The economic crisis, which has shut down manufacturers, idled factories and left lorries and ships with fewer products to transport, has rendered the EU’s flagship climate change policy, the emissions trading scheme “obsolete,” according to fresh research out on Friday (10 September).
The recession has produced such a reduction in CO2 that companies across Europe have managed to pocket a slew of unused emissions permits which had been handed out based on economic forecasts produced before the crisis that predicted strong growth that never happened.

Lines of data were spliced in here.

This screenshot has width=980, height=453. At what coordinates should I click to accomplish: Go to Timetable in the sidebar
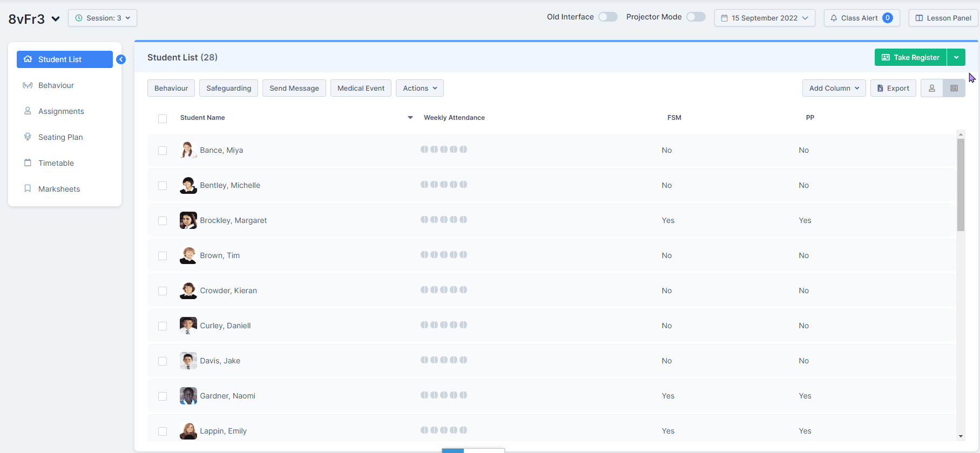(56, 163)
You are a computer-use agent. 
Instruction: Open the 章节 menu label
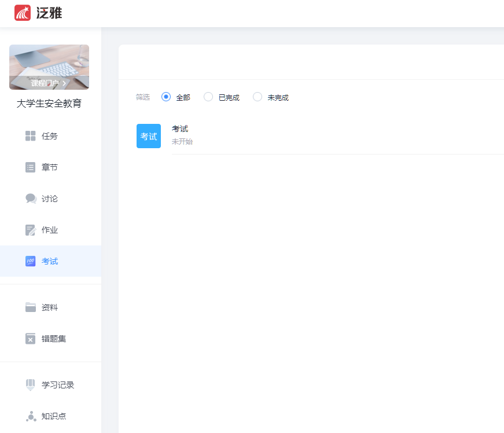pyautogui.click(x=50, y=167)
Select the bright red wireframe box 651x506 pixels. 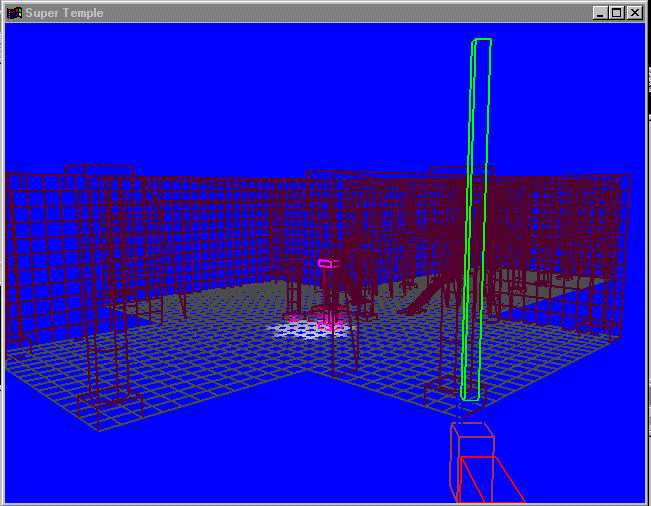pyautogui.click(x=488, y=480)
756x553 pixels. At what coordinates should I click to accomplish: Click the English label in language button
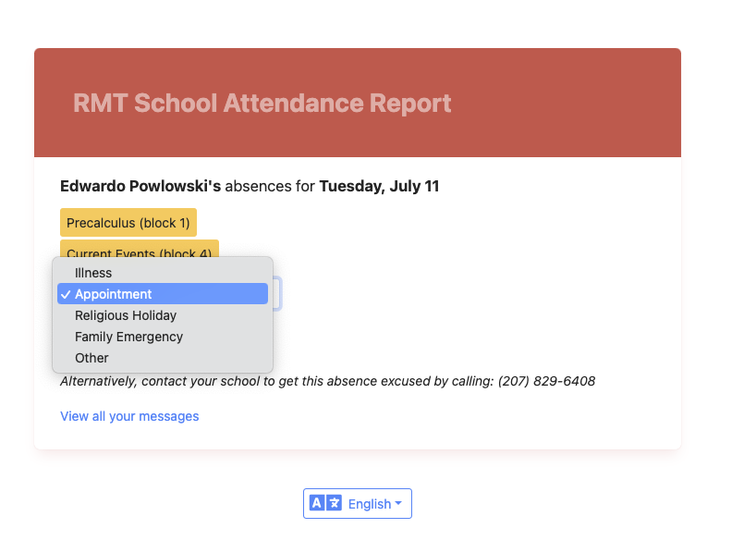(x=370, y=502)
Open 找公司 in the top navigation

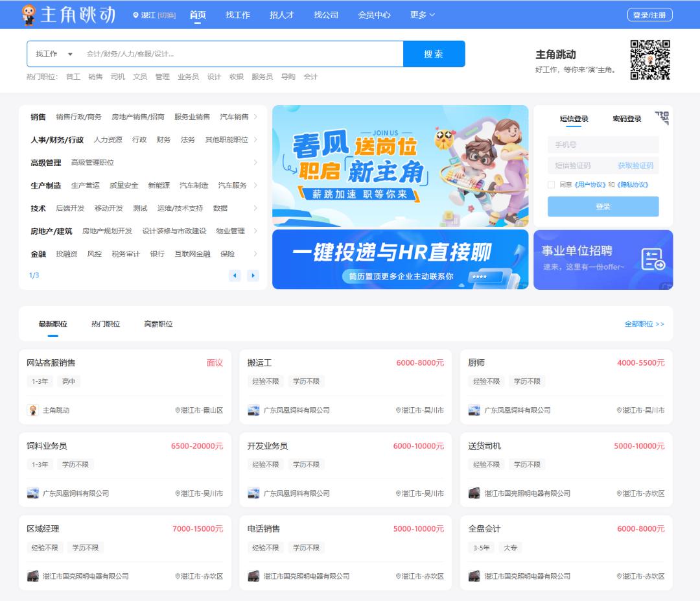(x=326, y=15)

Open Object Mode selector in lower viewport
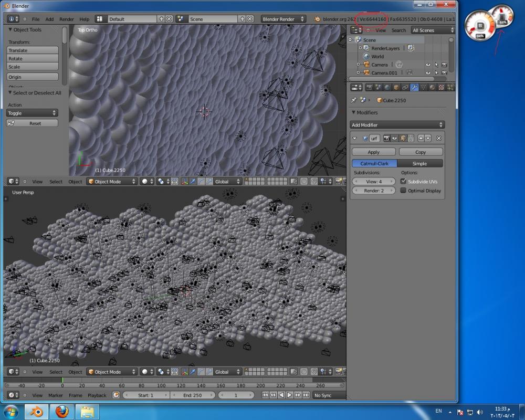pyautogui.click(x=111, y=372)
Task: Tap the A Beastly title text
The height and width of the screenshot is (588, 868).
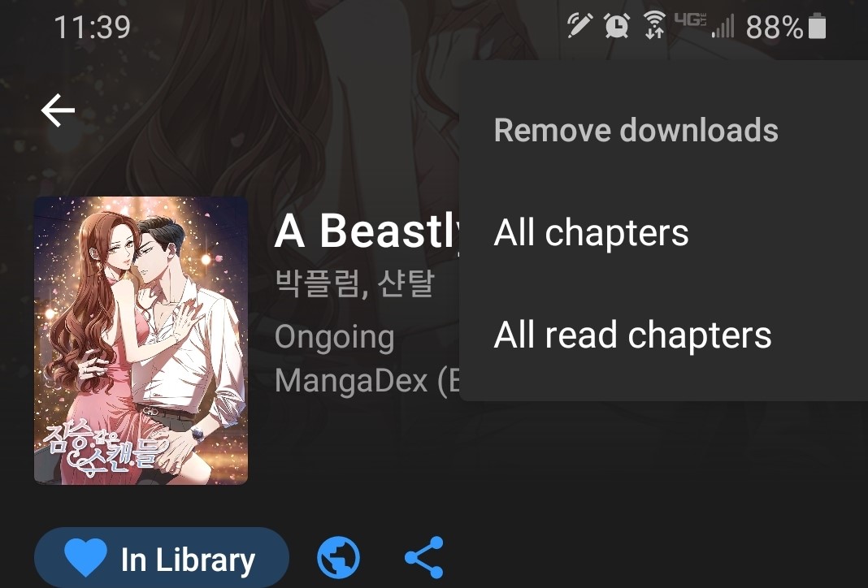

Like an employee rolling over unused holiday allowances to the next year, companies are going to be able to roll over these unused pollution permits to the next phase of the ETS, and use them when business turns around, meaning that only a very tiny amount of reductions will happen until as late as 2016, according to a report by Sandbag, a UK-based research group specialising in emissions-trading analysis.
The group’s analysis has found that the ETS over the 2008-2012 period will result in a savings of just 32 million tonnes of emissions out of the 1.9 billion tonnes emitted annually.

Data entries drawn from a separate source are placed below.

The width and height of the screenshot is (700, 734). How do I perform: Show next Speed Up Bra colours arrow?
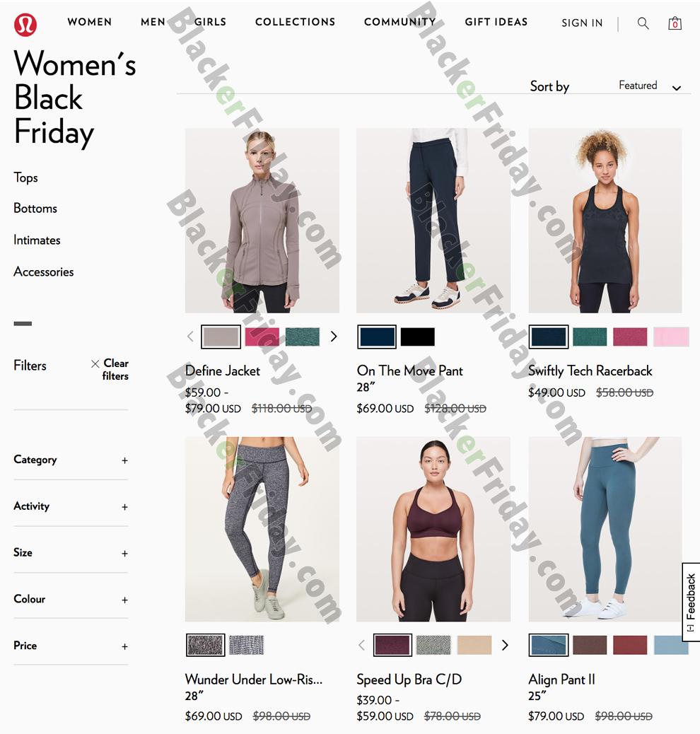[505, 645]
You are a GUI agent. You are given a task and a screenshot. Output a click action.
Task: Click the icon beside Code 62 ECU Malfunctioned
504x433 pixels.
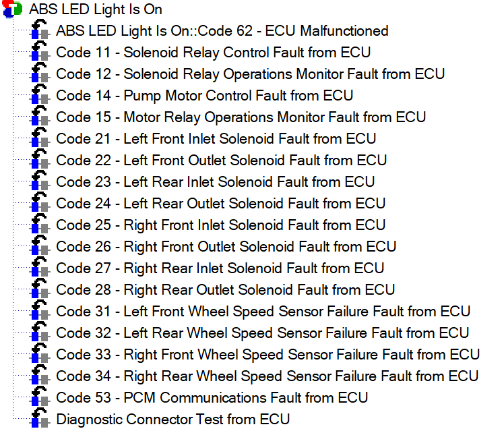[40, 30]
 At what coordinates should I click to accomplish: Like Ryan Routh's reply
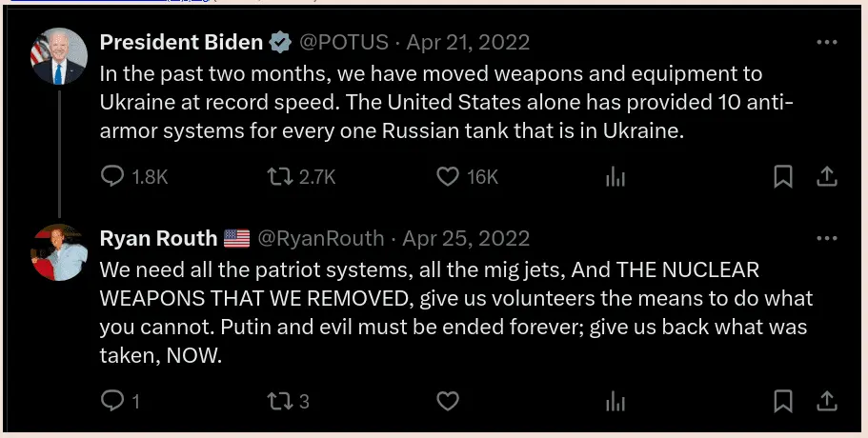448,401

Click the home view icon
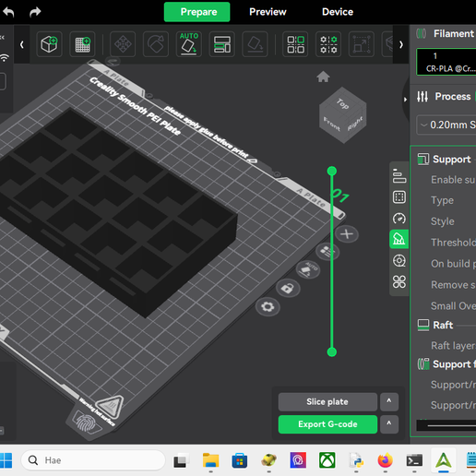tap(323, 77)
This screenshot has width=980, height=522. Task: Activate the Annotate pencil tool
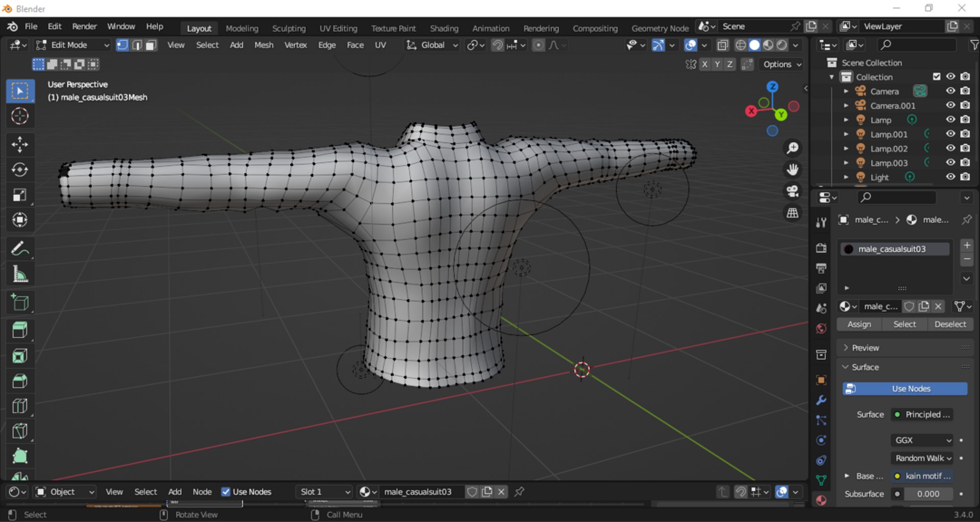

The ETS permits all unused permits to be carried over to the 2013-2020 phase of the scheme.
As a result, although the policy covers a full 12,000 different installations across Europe, regulating the emissions of a single power station would have produced a greater impact, according to the report’s authors.
And this is the optimistic scenario, as it assumes a quick European economic recovery – to 2008 levels by 2011. A slower recovery would mean that the ETS would provide no constraint on emissions at all.
“The recession has rendered the ETS caps thoroughly obsolete,” said Sandbag campaigner Damien Morris.
“Unless they are adjusted to reflect our new circumstances, the EU ETS risks becoming an albatross around the neck of European climate policy.”
The European Commission for its part conceded that the group had the numbers right.